«Atacan nuestro colegio por una cuestión de racismo»

Varias familias se manifestaron ayer ante el centro escolar. /  A. L. J.
Varias familias se manifestaron ayer ante el centro escolar. / A. L. J.

Las familias del Virgen de las Mareas se manifestaron contra el cierre del centro previsto para dejar sitio al Centro Integrado del Deporte

ALEJANDRO L. JAMBRINAAVILÉS.

Al grito de «¡Nuestro colegio no se cierra!», las madres, padres y alumnos del Colegio Público Virgen de las Mareas se concentraron ayer al mediodía en la entrada del centro escolar para manifestar su firme oposición al cierre del colegio, previsto en el curso 2020-2021 para dejar sitio al Centro Integrado de Formación Profesional del Deporte, tal y como anunció a principio de año la Consejería de Educación.

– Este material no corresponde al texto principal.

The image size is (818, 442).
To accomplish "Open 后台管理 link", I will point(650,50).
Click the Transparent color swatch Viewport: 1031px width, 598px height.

El motivo principal que se les da a las familias para llevar a cabo este cambio es la baja matriculación durante los últimos cursos y la necesidad del espacio para otros proyectos. La previsión es trasladarlo a una nueva instalación en la escuela de educación infantil de Jardín de Cantos, que aún no se ha contratado, y ellos se niegan en rotundo a que sus hijos tengan que separarse e irse a otros centros de la ciudad que les quedan lejos de casa y les supondría un trastorno. «Nuestras familias llevan generaciones viniendo a este colegio, nosotros lo hemos mantenido con vida todos estos años y nunca hemos tenido ningún tipo de problema. Son 32 niños y niñas matriculados, de los cuales solo uno no es gitano y nosotros nos tememos que atacan este colegio en particular por una cuestión de racismo, agrupándonos aquí a todos los gitanos mientras que en los colegios de alrededor les sobran niños», denunciaba Ana Belén Jiménez, una de las madres.

Tanto su marido como sus cuatro hijos estudiaron en el Virgen de las Mareas, y ahora solo acude su hija pequeña, que además recibe apoyo por necesidades especiales «y llora cuando le decimos que va a tener que separarse de sus compañeros y dejar de tener a su profesora de apoyo que tanto nos ayuda», lamentaba. Lo cierto es que la mayoría de las familias denuncian que han sido rechazados en otros centros por el hecho de ser gitanos «y este es nuestro único lugar».

Conchi Loza lleva trabajando en el centro como limpiadora y gerente del comedor desde hace veintidós años y ahora teme por su empleo, al igual que la mayor parte del profesorado. «La desinformación es total, no nos dicen nada y nos arriesgamos a irnos al paro después de dos décadas de servicio», señalaba muy preocupada.

Desde la dirección han transmitido que el colegio se mantendrá abierto el próximo curso «con total seguridad», pero que allí se instalará el Centro Integrado Profesional del Deporte «y ellos no quieren compartir el espacio con nosotros ni se nos ha comunicado donde nos van a mandar», aseguraba Nadia Rozada, directora del colegio.

Ante esta noticia las familias mandaron un mensaje claro, «nos echarán del colegio, pero aquí no se van a hacer actividades deportivas y si hace falta nos encadenaremos a la puerta», gritaban enfadados.